We have successfully provided insight into the functional changes that accompany the progression of NASH, yet there are limitations inherent within our study. (1) It is not known which DEGs are protective or which are disease exacerbating in the progression of NASH. (2) It remains unclear whether inferred changes in expression are causes or consequences of disease progression. (3) Experimental validation has yet to be undertaken, due to the difficulty of obtaining clinical samples from healthy and diseased livers. In the future, it will be necessary to collect liver tissue from steatosis patients, NASH patients, and healthy subjects, thus facilitating full DEG verification. In turn, this should allow the much deeper study of any potential disease-related functions exhibited by the several DEGs we have identified.

Conclusion

In this study, we identified 26 DEGs that were present in both comparisons between NASH patients and healthy subjects and between steatosis patients and healthy subjects. Of the top-ranked 10 genes, two were significantly up-regulated (CYP7A1 and PEG10) and eight were significantly down-regulated (FOSB, FOS, IL6, GADD45G, MYC, SLITRK3, JUNB, and IGFBP2). Among the identified DEGs, PEG10, FOSB, FOS, IL6, MYC, JUNB, and IGFBP2 were identified as hub genes from our PPI network analysis. These genes may be involved in NASH progression. Once properly validated, they may provide the basis for new approaches to diagnosis or prove to be novel potential molecular targets for therapeutic intervention in NASH.

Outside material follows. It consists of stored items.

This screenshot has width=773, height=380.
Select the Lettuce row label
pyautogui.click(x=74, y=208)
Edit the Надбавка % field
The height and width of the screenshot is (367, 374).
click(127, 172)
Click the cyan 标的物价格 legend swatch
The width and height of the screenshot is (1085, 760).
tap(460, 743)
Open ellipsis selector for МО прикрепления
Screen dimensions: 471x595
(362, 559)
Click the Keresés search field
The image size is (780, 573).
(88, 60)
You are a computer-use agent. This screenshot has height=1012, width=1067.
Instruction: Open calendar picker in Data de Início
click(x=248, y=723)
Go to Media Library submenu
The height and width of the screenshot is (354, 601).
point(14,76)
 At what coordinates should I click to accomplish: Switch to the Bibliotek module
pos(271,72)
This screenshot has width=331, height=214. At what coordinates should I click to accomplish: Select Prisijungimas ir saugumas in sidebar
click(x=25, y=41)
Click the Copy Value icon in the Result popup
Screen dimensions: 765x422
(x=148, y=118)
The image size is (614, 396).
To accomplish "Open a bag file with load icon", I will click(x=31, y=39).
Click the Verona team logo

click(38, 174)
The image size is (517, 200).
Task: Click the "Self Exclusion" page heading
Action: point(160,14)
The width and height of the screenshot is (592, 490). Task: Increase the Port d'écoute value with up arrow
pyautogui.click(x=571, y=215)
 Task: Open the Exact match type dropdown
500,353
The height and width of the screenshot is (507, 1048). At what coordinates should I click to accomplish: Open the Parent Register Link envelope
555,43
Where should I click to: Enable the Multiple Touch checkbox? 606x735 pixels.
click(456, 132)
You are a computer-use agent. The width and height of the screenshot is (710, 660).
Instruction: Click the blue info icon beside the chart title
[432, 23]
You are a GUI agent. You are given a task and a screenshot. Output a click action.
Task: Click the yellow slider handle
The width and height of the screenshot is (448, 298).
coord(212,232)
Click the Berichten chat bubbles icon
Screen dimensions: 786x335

Data Availability Statement

Publicly available datasets were analyzed in this study. This data can be found here: https://www.ncbi.nlm.nih.gov/geo/query/acc.cgi?acc=GSE48452; https://www.ncbi.nlm.nih.gov/geo/query/acc.cgi?acc=GSE63067; https://www.ncbi.nlm.nih.gov/geo/query/acc.cgi?acc=GSE89632.

Author Contributions

JY, FB, and TZ designed the study. QW, YIL, YZ, and YAL collected the data. LC, QWu, CX, CZ, and YS analyzed and interpreted the data. JY and WY drafted the manuscript. YIL conducted an independent expression validation of DEGs. JY, YIL, FB, and TZ contributed to the critical revision of the manuscript. All authors contributed to the article and approved the submitted version.

Funding

This work was supported by the National Natural Science Foundations of China (Grant Number: 81741059 and 81971986), the Health Department of Zhejiang Province of the People’s Republic of China (Grant Number: 2019KY098), Start-up Funding for Talent Research Program in the First Affiliated Hospital of Wenzhou Medical University (Grant Number: 2019QD011).

Conflict of Interest

The authors declare that the research was conducted in the absence of any commercial or financial relationships that could be construed as a potential conflict of interest.